Fibronectin and laminin increase in the mouse brain after controlled cortical impact injury.

The complex environment of the traumatically injured brain exhibits aspects of inhibition and ongoing cell death together with attempts at repair and regeneration. Elucidating these events and exploiting those factors involved in endogenous repair and regeneration may aid in developing more effective treatments for traumatic brain injury. Two extracellular matrix proteins critical to neural development--fibronectin and laminin--may also play a protective or reparative role in the injury response. While both of these proteins have been found to increase following human brain injury,the presence of these proteins has not been studied in a clinically-relevant animal model of blunt head trauma. In this study, we examined the spatiotemporal profile of both fibronectin and laminin in the mouse brain following controlled cortical impact injury. Fibronectin and laminin reactivity was localized to the injury penumbra up to 14 days post-injury and was significantly higher than uninjured controls at 3 days post-injury.

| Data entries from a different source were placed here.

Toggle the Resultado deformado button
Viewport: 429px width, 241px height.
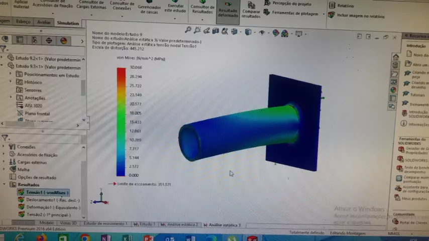pos(228,10)
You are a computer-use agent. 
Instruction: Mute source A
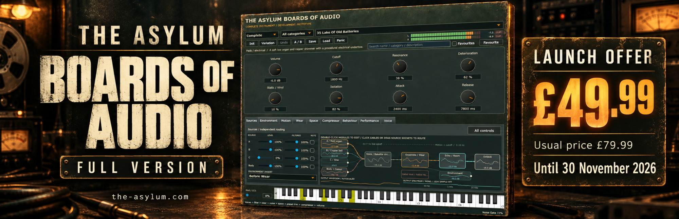(x=312, y=142)
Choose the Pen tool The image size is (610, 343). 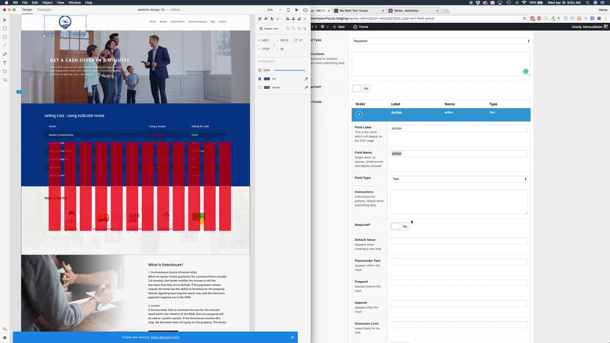5,54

Upon examining the spatial relationship of fibronectin and laminin to support cells, we found macrophages/activated microglia prominently present in the fibronectin-rich tissue, consistent with a role for fibronectin in facilitating debris clearing. Furthermore, reactive astrocyte processes were found sheathing laminin positive vasculature, suggesting that laminin may play a role in repairing the blood-brain barrier. These and other hypothesized reparative roles for fibronectin and laminin after traumatic brain injury are discussed.